Wednesday, November 1, 2017

The Underlying Problem of Our Time (and of All Known History)



I have responded to a comment to an article on the American Thinker site. The comment referred to Nietszche and Hegel, recognized as modern philosophers, and the more ancient Plato, and the following is my response:

Philosophy has not advanced since its "beginnings" in Plato; Aristotle was known in Plato's Academy as a master of Rhetoric (compelling argumentation, or debating points), not Philosophy, and his later fame held back the development of physics (and mathematics) for 2,000 years. Darwin also won the day in his time only on the quantity and determination of his rhetoric, his endless, seemingly plausible debating points, not on his "science".

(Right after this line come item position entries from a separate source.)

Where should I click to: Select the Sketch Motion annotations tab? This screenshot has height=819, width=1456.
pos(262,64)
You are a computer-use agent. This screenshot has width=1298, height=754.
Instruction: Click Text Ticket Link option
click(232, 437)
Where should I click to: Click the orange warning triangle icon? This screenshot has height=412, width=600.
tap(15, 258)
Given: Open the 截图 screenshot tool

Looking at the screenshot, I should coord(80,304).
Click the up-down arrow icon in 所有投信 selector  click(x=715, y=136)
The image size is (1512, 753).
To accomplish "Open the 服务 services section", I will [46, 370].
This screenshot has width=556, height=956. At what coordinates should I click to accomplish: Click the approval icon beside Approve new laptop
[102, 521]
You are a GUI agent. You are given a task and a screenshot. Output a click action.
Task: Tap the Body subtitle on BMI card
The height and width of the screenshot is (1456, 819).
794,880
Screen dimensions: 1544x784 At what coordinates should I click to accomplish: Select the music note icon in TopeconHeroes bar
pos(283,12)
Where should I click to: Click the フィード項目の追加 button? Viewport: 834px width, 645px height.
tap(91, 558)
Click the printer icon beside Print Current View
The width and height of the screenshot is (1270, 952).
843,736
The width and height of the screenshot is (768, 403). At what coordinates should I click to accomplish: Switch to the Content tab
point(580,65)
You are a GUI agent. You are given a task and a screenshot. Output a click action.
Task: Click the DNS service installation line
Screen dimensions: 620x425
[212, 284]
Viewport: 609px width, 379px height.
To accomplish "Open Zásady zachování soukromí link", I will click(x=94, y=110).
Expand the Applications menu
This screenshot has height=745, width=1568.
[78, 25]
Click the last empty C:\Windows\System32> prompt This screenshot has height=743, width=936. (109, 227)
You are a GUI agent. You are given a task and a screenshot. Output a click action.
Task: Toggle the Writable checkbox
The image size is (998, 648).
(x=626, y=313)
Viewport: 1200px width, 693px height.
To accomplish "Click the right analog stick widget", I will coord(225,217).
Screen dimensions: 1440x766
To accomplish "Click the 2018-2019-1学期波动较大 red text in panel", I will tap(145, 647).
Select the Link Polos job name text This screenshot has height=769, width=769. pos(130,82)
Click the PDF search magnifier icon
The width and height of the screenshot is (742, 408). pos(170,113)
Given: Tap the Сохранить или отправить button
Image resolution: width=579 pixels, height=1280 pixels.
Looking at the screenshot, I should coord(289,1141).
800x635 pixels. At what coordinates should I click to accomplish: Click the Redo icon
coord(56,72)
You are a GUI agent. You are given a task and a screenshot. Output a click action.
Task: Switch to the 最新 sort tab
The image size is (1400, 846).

All of the most famous, or popular, philosophers of recent memory -- or even of the last 2,000 years (and yes, that includes all the religious philosophers, of all of the world's religions) have done little to help mankind know itself.

As I summarizd in my book, "The End of the Mystery":

"Behold the new paradigm: Materialistic reductionism, randomness, and mindless evolution are dead, both as logically prior (“a priori”) assumptions and as historical explanations of our world. As Darwin was wrong in biology, Hegel was wrong in philosophy, and Marx was wrong in economics, politics and sociology**; all of the people, famous or otherwise, who have since been inspired by any of them (even to the point of World War) have been fundamentally misled, and in their turn misleading. “Evolutionary” archaeology and anthropology (which consider that mankind civilized itself, many times and in many places, among different peoples) are wrong.

**Just as Aristotle was wrong in “natural” science, the antecedent to physics, chemistry, etc.. They all believed that the material world is complete in itself, and that various observed divisions of the world are fully explained by their necessary interactions with one another. Thus Darwin set species against species, or species against the environment; Hegel set individuals against the state; and Marx set class against class, or workers against employers. They all overvalued their categories as being the only reality."

But the world, especially all of its academic authorities, a.k.a. "experts", will not abide any talk of that new paradigm. And that is THE underlying problem of this climactic, critical time, with all of its resurgent, divisive dogmas.